Read The Betrayal Online

Authors: Kathleen O'Neal Gear

The Betrayal (12 page)

A dusty radiance filled the morning air, turning the sky into a shimmering blanket of pure amber.
Zarathan knelt beside the small fire, watching the fish skins turn brown and peel. Watching fish was much easier than watching Kalay cook. The woman had skewered the fish on sticks of driftwood, then stuck them in the sand and leaned them over the small blaze. At his age, the strangest things caused overpowering lust. As she moved about adding twigs to the fire, wisps of her long red hair danced around her tanned face. He occasionally caught glimpses of her breasts as she leaned down to turn the fish so they wouldn't burn. It was agonizing.
Cyrus and Barnabas sat ten paces away, talking quietly. He only caught pieces of what they were saying, but the expression on Cyrus' face was dire.
“What are they talking about?” Kalay asked, jerking her head in Cyrus and Barnabas' direction.

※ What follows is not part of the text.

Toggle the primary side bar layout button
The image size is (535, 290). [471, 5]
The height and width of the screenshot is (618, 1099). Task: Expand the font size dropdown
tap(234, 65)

To say her eyes were blue would have been like describing the most magnificent amber as yellow—words could not convey the sparkling unearthly depth and richness.

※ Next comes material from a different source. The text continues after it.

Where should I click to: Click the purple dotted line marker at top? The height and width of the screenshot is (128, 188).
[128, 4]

“Something about the city of Leontopolis.”
“So that's our final destination?”
“I don't know, but Barnabas says he knows a man, an old hermit, who lives in a cave a few days' hard ride north of the city, on the coast.”
“Are we going to the hermit's cave?”
Annoyed, Zarathan replied, “Does it look like I've been included in the planning? I'm guessing, just like you are.”
Kalay propped her hands on her hips and her full lips quirked. “Zarathan, did it ever occur to you the cat comment might have been inspired by that yowling tone of voice you so often affect?”
His cheeks reddened. “You are so infuriating! You prove beyond question that Saint Petros was right. Women are not worthy of life.”
“Did he say that?”
“Yes. In the now forbidden Gospel of Thomas. It's one of my favorite books.”
“I see why.”
She bent down to turn the fish again, and he squeezed his eyes closed until he heard her straighten up. When he opened one eye to peek at her, she glared at him.
His stomach growled, loudly, and knotted up.
Kalay said, “You're not eating this morning, are you?”
“Of course, I'm eating. Why?”
“Well, it's none of my concern, of course, but yesterday afternoon I heard some of the monks say that you and Cyrus had been ordered to fast for three days, because of a broken pot, or some such.”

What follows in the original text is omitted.